9. Securities Act. The Company will not be required to issue any Share certificates pursuant to this Award if, in the opinion of counsel for the Company, such issuance would violate the Securities Act or any other applicable federal or state securities laws or regulations. The Board may require that Recipient, prior to the issuance or delivery of any Shares pursuant to this Award, sign and deliver to the Company a written statement (an “Investment Letter”) stating that (a) Recipient is purchasing the Shares for his own account and not with a view to, or for sale in connection with, any distribution thereof; he has no present or contemplated agreement, undertaking, arrangement, obligation, indebtedness or commitment providing for the disposition of the Shares; and he does not currently have any reason to anticipate a change in the foregoing; (b) Recipient understands that the Shares have not been registered under the Securities Act or any applicable state securities laws or regulations and, therefore, cannot be offered or resold unless the Shares are so registered or an applicable exemption from registration is available; and (c) Recipient agrees that the certificates representing the Shares shall bear legends to the effect set forth in Section 12. The Investment Letter must be in form and substance acceptable to the Board in its sole discretion.
PART II - Page 3
10. Taxes. Recipient hereby acknowledges and understands that he may suffer adverse tax consequences as a result of his receipt of the Shares.
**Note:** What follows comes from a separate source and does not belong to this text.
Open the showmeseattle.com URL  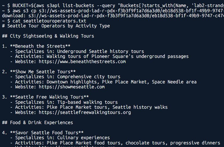coord(72,87)
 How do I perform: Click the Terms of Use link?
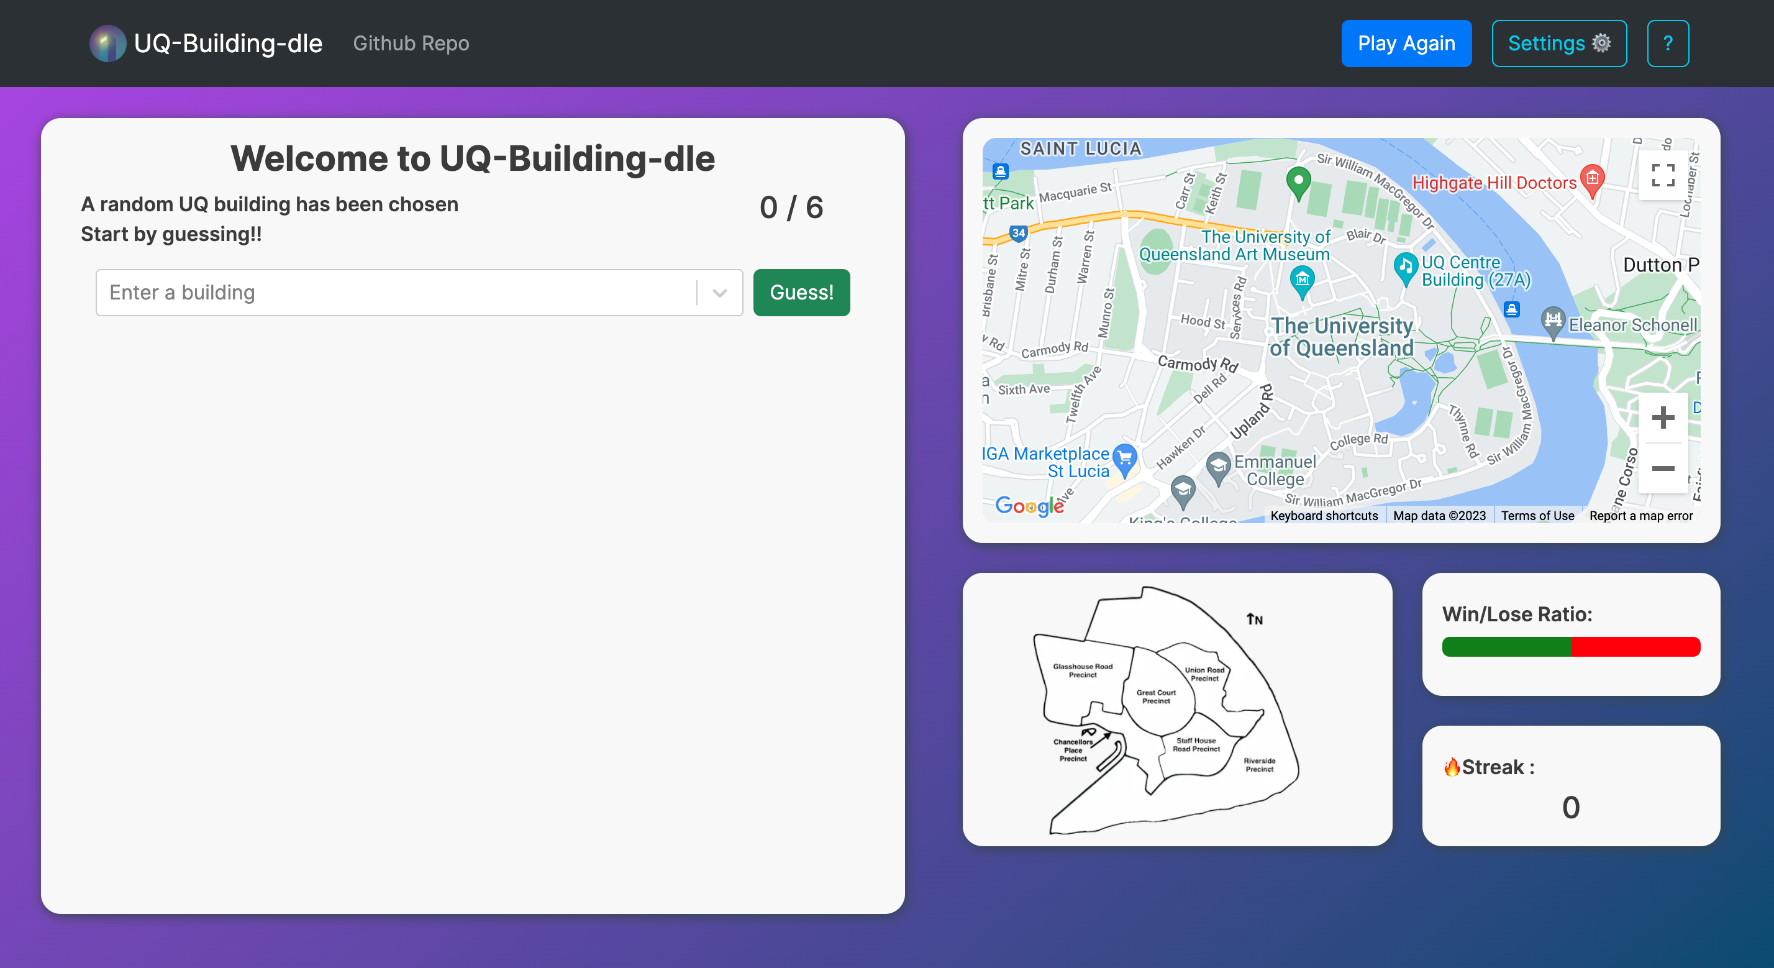[1537, 515]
Recipient hereby represents that he has consulted with his own tax consultant, whom Recipient deems advisable, in connection with his receipt of the Shares and that Recipient is not relying on the Company for any tax advice. In the event the Company determines that it has a tax withholding obligation in connection with Recipient’s receipt of the Shares, Recipient agrees to make appropriate arrangements with the Company for the satisfaction of such withholding. Recipient consents to the Company satisfying any withholding obligation by withholding from other compensation due Recipient (if any) in the event such satisfactory arrangements are not made. Recipient hereby acknowledges and understands that he (and not the Company) shall be responsible for his own tax liability that may arise as a result of the Award or the transactions contemplated by this Agreement.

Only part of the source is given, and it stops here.